Desde então, utilizaram latas metálicas de tinta para construir um museu temporário de Andy Warhol num centro comercial, transformaram fontes de Guimarães, durante a Capital Europeia da Cultura, e criaram um labirinto de lâmpadas LED, no Centro Cultural de Belém. Pelo meio, trabalham em projectos “mais próximos da arquitectura convencional”, mas para os quais são procurados pelo “carácter diferenciador” das suas soluções. “Somos um atelier experimental, sobretudo, porque não recorre a normas e convenções para encontrar a solução arquitectónica para cada projecto”, salienta o arquitecto de 30 anos.

Ângela Vieira, ilustradora

“A arquitectura é demasiado rígida para mim”

Se Ângela Vieira, 28 anos, tivesse ingressado num escritório de arquitectura quando acabou o curso, isso teria sido um desvio no caminho que queria mesmo seguir.
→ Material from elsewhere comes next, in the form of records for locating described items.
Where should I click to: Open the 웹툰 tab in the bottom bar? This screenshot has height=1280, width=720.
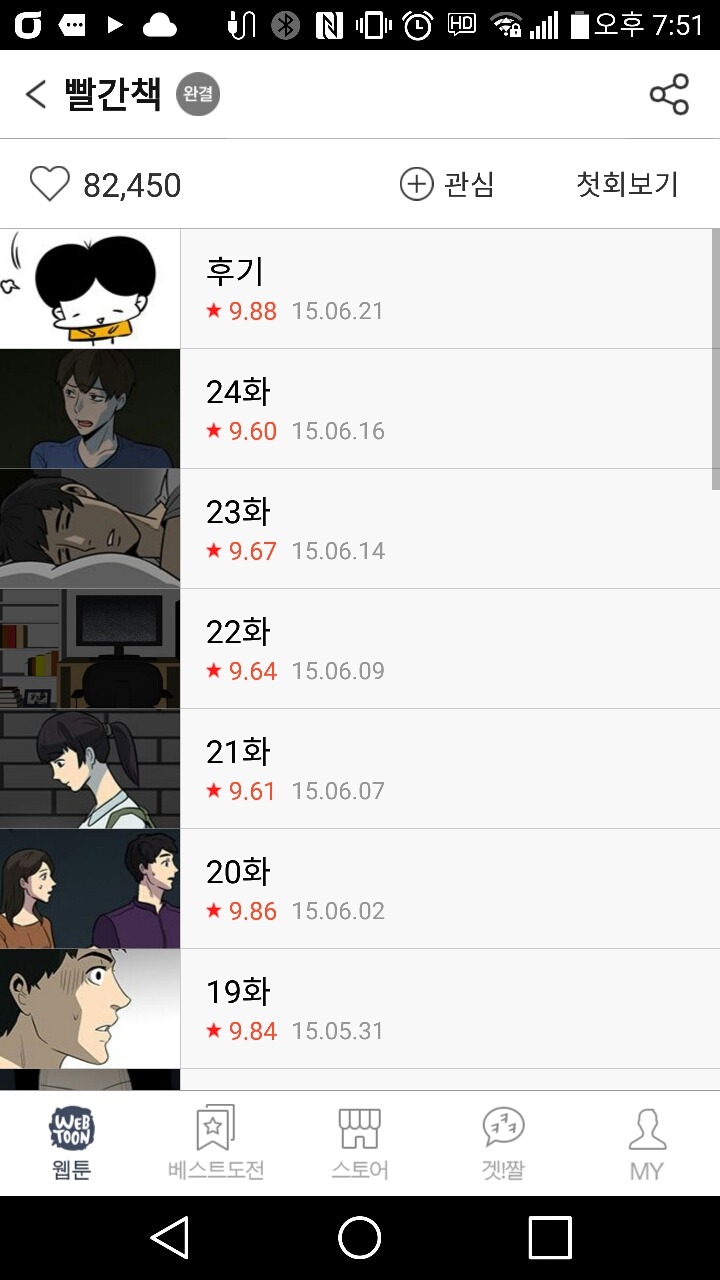point(71,1143)
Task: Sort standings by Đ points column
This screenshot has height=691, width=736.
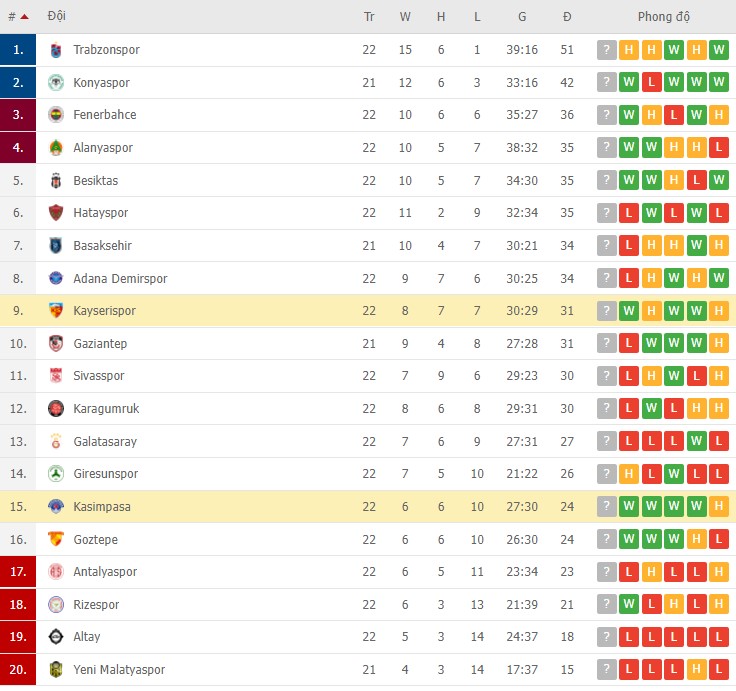Action: point(567,17)
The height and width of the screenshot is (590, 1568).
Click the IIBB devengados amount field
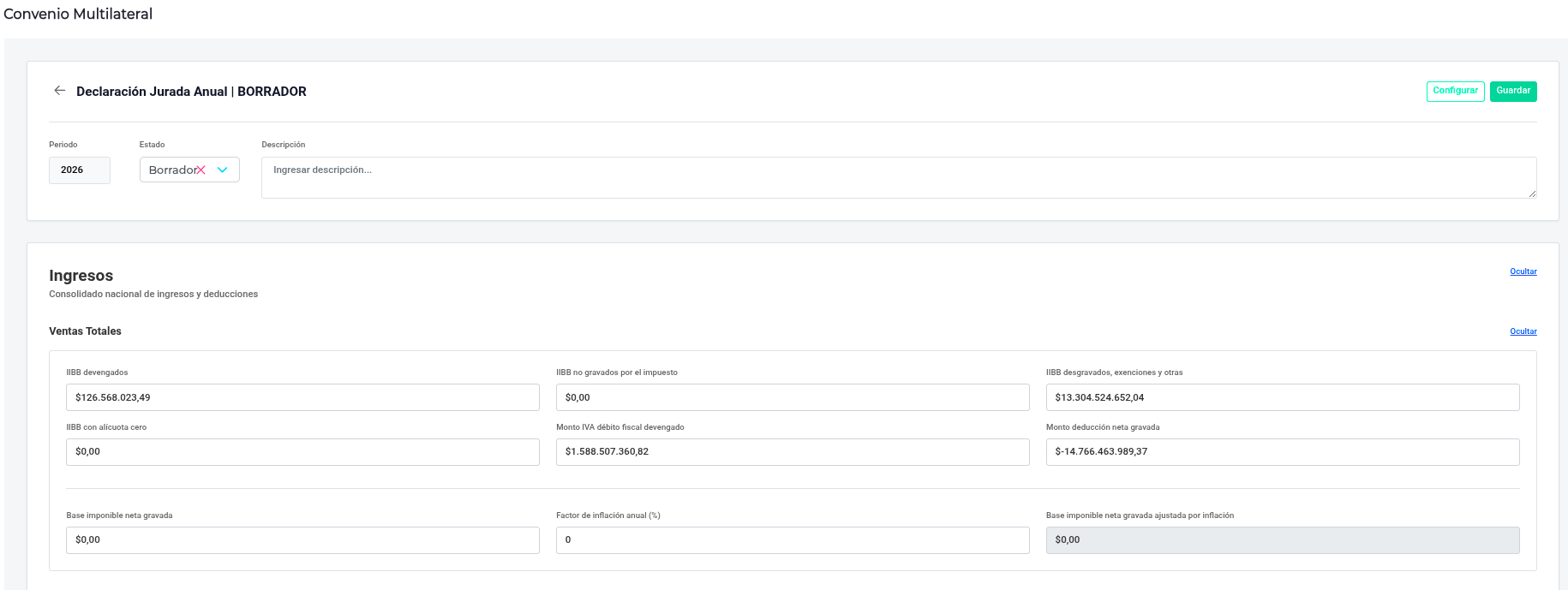click(302, 397)

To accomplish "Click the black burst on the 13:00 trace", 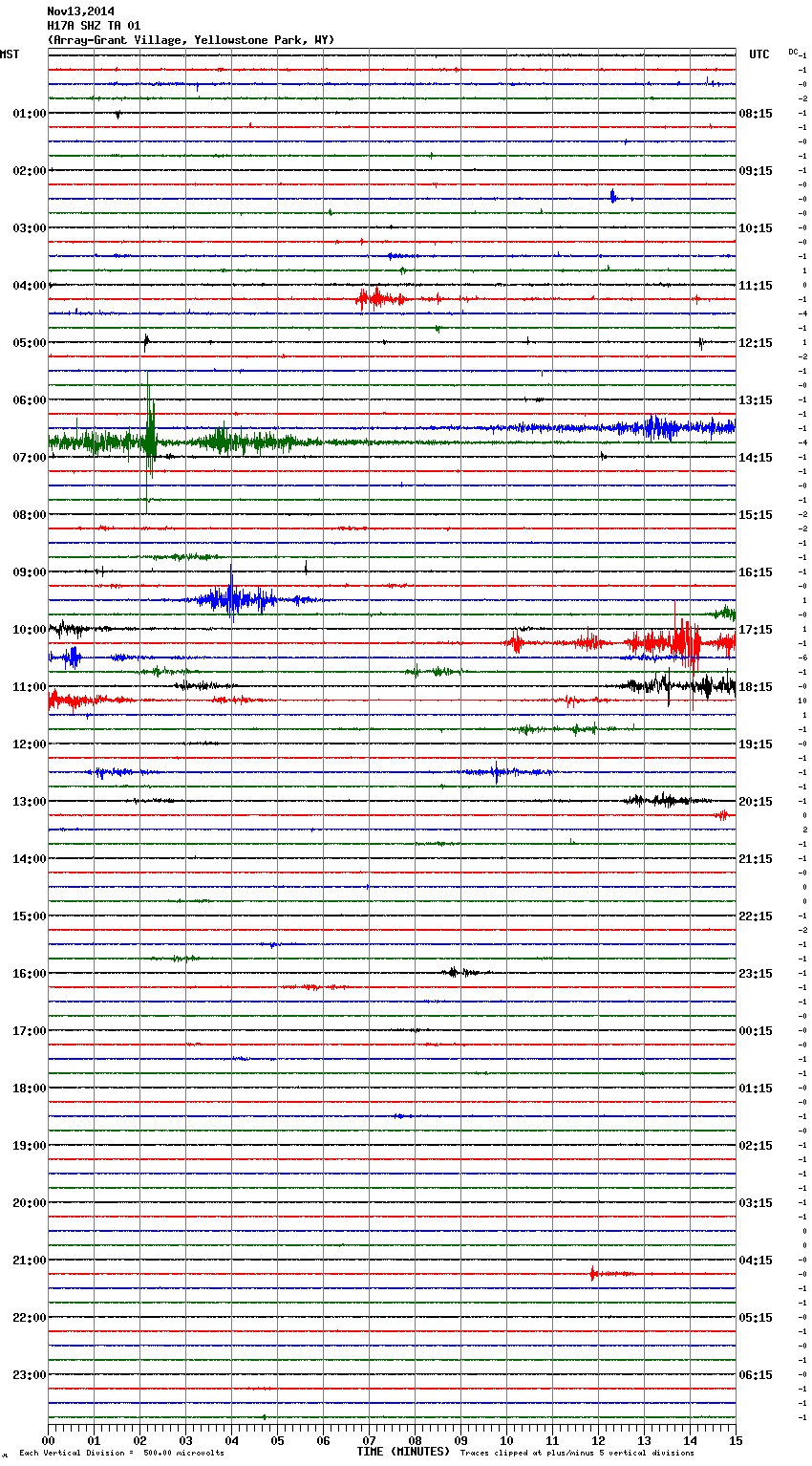I will tap(664, 800).
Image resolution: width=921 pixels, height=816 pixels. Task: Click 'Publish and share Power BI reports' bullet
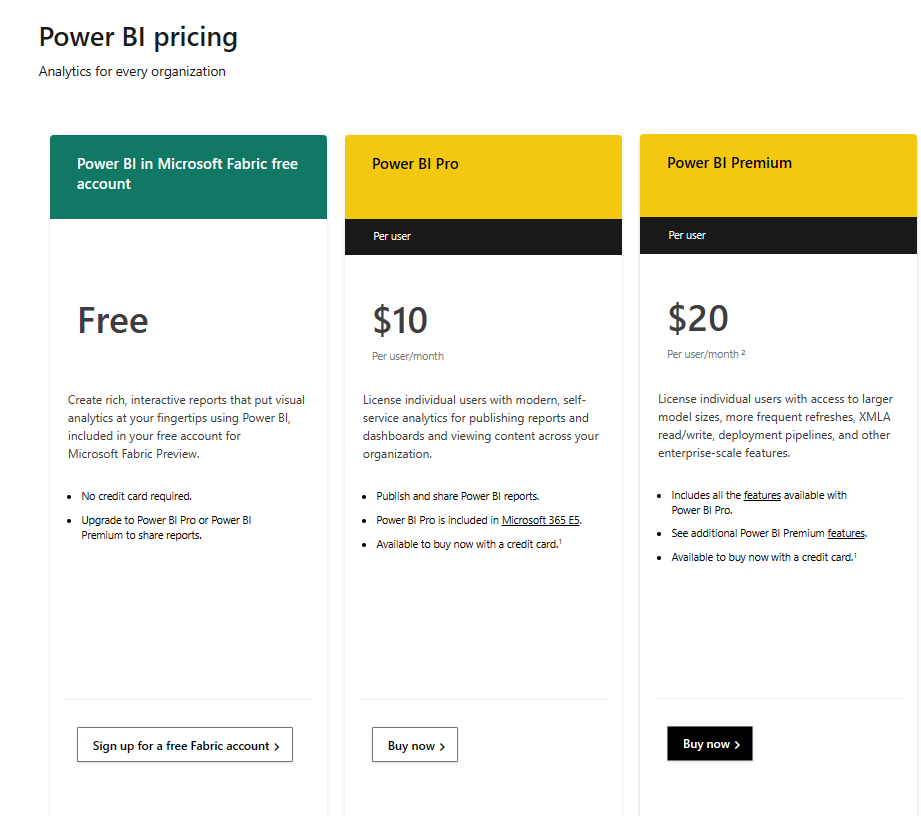457,496
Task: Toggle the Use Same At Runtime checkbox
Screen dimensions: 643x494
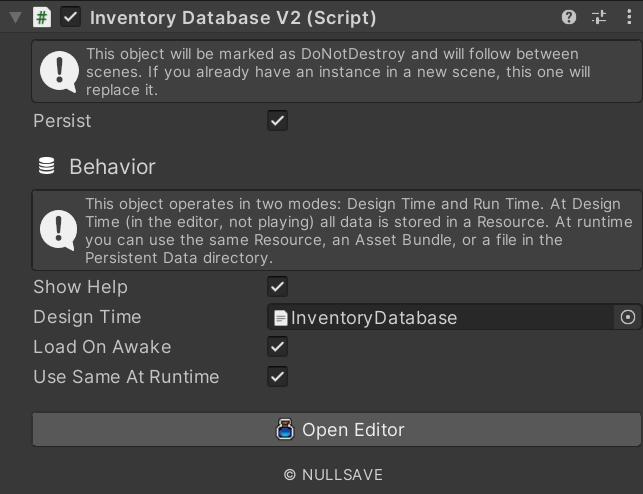Action: [277, 377]
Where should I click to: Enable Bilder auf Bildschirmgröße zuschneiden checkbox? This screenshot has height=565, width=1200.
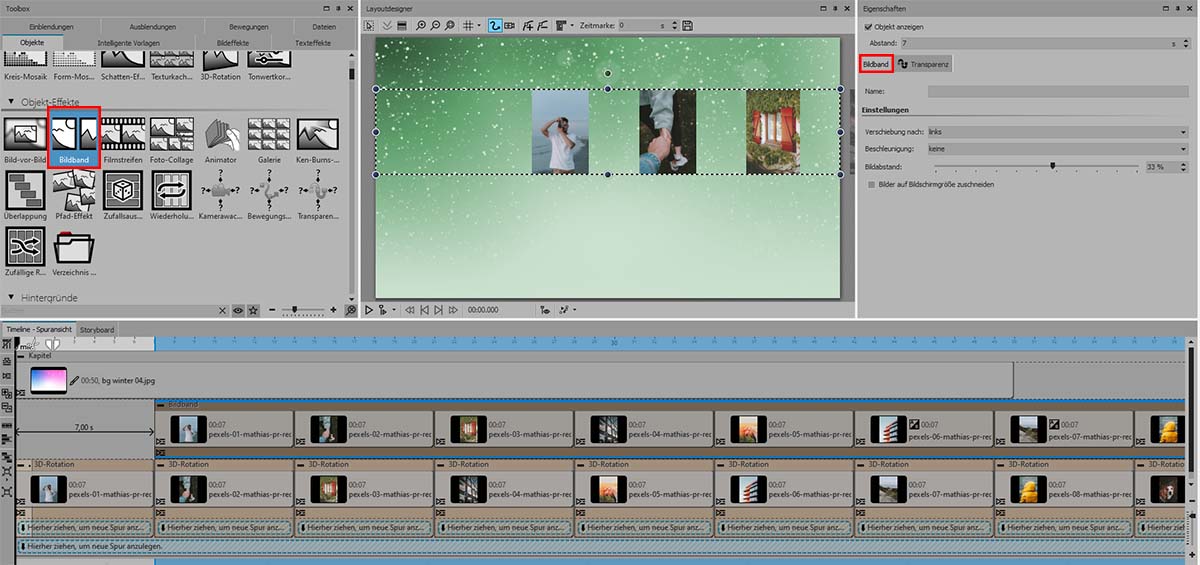tap(872, 185)
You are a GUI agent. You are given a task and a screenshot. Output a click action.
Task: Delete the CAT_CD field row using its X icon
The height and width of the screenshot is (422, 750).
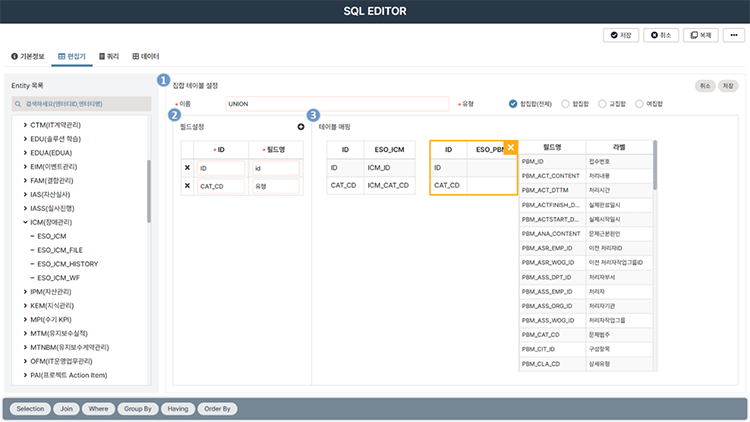pyautogui.click(x=187, y=186)
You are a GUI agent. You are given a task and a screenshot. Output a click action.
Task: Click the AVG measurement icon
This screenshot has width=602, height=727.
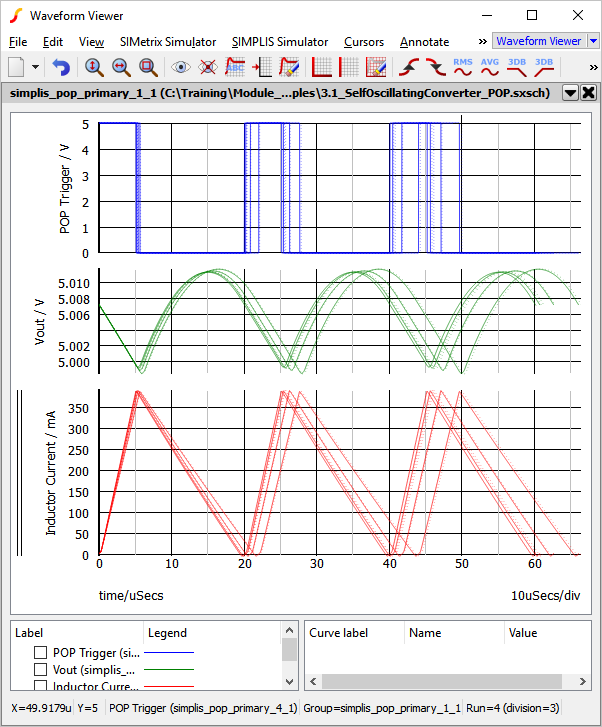click(490, 67)
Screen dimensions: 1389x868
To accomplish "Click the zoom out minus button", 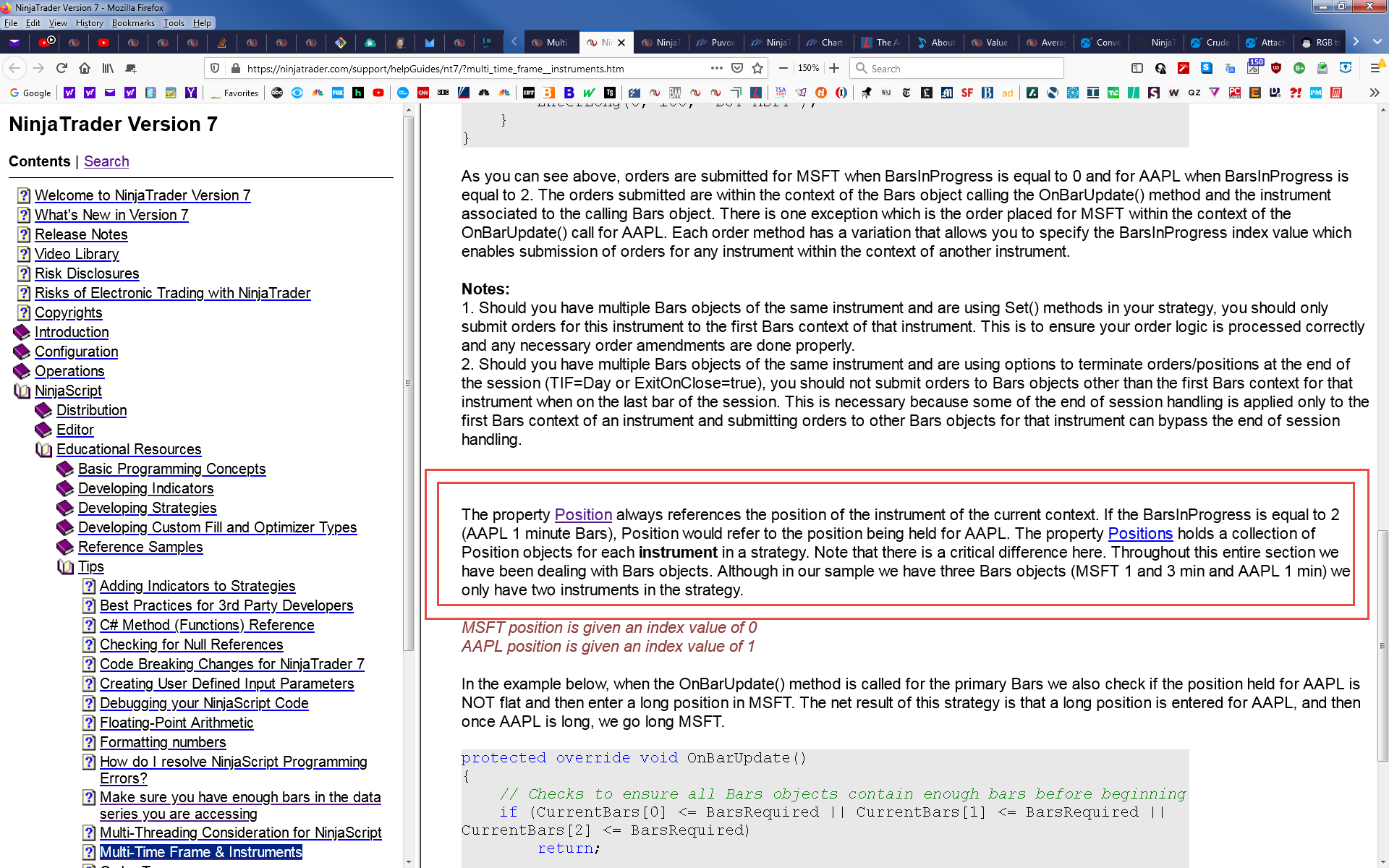I will [x=783, y=68].
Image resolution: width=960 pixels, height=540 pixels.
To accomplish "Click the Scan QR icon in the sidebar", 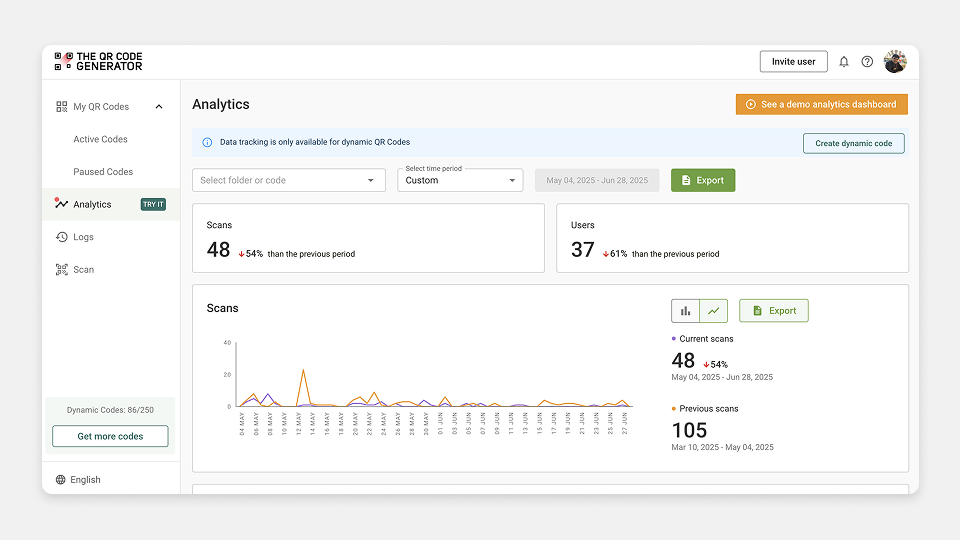I will pyautogui.click(x=61, y=270).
Esta arquitecta de Braga é hoje ilustradora a tempo inteiro. Encontrou nos livros infantis terreno fértil para os seus desenhos fantásticos e irreais.

“Quando estava a acabar o curso tentei arranjar estágio, mas comecei a perceber que a arquitectura não era aquilo que me dava mais satisfação, como não consegui arranjar logo estágio, resolvi usar este tempo para fazer o que gostava”, conta Ângela Vieira. Assim, foram surgindo as primeira ilustrações e quando resolveu lançar-se como ilustradora tinha “dois ou três” desenhos no portefólio. Desde então, nunca ficou sem trabalho na área.

“A arquitectura é demasiado rígida para mim, sempre adorei a fantasia e o irreal”, refere Ângela, sem deixar de reconhecer que a formação em arquitectura dá-lhe uma “noção de espaço diferente” que está presente nas suas ilustrações.

Mafalda Mendonça, bailarina, arquitecta e pintora

“Há um contágio entre dança, pintura e arquitectura”

Os dias de Mafalda Mendonça nunca são iguais e estão divididos entre a dança, a arquitectura e a pintura. Há alturas em que se sente mais bailaria, outras em que se sente mais arquitecta. Mas sempre com uma certeza: “não consigo viver sem ter o contágio destas três áreas”.

A arquitecta de 25 anos tem formação secundária em dança e dá aulas para crianças desde 2010. Ao mesmo tempo, é bailarina no espaço La Marmita, em Vila Nova Gaia, e, desde o ano passado, está a estagiar para entrar na Ordem dos Arquitectos e a fazer um curso sobre estudos de património na Faculdade de Arquitectura do Porto (FAUP). Ainda consegue pintar e expor com alguma frequência.

Pode parecer impossível conciliar tantas actividades, mas, para Mafalda, não poderia ser de outra forma. “Não é fácil, mas eu não consigo ver as coisas de outra maneira”, afirma. Mafalda não se imagina a actuar num só campo. “A minha percepção de espaço enquanto bailarina também influencia o meu trabalho de arquitecta, na pintura, pinto corpos em movimento, ao mesmo tempo, penso sempre nos espaços onde estes corpos estão”, explica. “Pretendo que esteja tudo ligado, até porque a formação em arquitectura é muito lata e nos permite sempre ter influências externas”, conclui.